Richtmyer-Meshkov Instability
The Richtmyer-Meshkov Instability (RMI) is driven by the impulsive acceleration of a perturbed interface between two fluids of different densities. The shock deposits baroclinic vorticity at the interface, and the perturbations grow through the linear and nonlinear stages, and eventually to a state of decaying turbulence. The baroclinic term of the vorticity equation is proportional to the misalignment between the density and pressure gradients. The strength of the RMI can be quantified by the Atwood number which describes the interface density gradient, and the incident shock wave Mach number, describing the pressure gradient.

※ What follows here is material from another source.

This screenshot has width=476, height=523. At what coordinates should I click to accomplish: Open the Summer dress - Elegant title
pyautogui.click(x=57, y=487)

We have collaborated with Los Alamos and Lawrence Livermore National Laboratories and with Prof. Devesh Ranjan and Dr. Mohammad Mohaghar of Georgia Tech on this research topic.
Ejecta Formation
Ejecta can be produced from a Richtmyer-Meshkov instability (RMI) acting on a solid interface. When the shock is sufficiently strong, the material will yield and flow like a fluid. In some cases the interface will melt. As the RMI spikes elongate, they begin to breakup into particles or droplets. These particles are ejected at high velocity away from the original solid interface becoming ejecta.

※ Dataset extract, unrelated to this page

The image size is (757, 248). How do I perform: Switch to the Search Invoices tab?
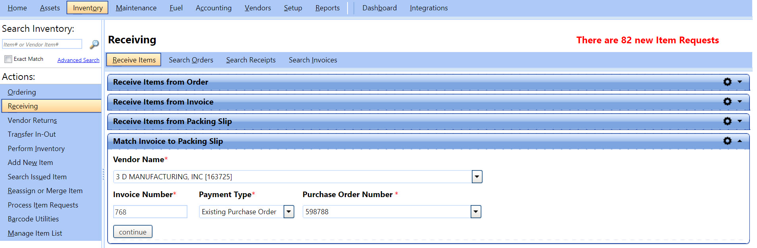click(x=313, y=60)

We have worked with Los Alamos National Laboratory and Prof. Praveen Ramaprabhu on this research area.
Magnetohydrodynamic Richtmyer-Meshkov Instability
The Richtmyer-Meshkov Instability occurs when an interface between fluid of different densities is accelerated by a shock wave. When one or both of these fluids is conducting, it can react to the presence of a magnetic field. The resulting magnetohydrodynamic effects can suppress the mixing normally observed in the Richtmyer-Meshkov Instability.
We have collaborated with Los Alamos and Lawrence Livermore National Laboratories on this research topic.
Nano-Particle Reactions
Nano-sized metal particles show a drastically increased reactivity that can be leveraged in thermites, explosives, and solid fuels. The reason for this increased reactivity is poorly understood. Nano-partilces, such as aluminum, have a passive shell layer (Al2O3 in this case). One explanation for the increased reactivity is that this shell fails from internal stresses due to heating, melting, and possibly vaporization of the aluminum core. This results in an explosive decompression, which sends reactive ejecta particles out into the surrounding oxidizing material, which subsequently react at much higher rates.
we collaborated with Profs. Shubhra Gangopadhyay , Keshab Gangopadhyay, and Matt Maschmann at the University of Missouri.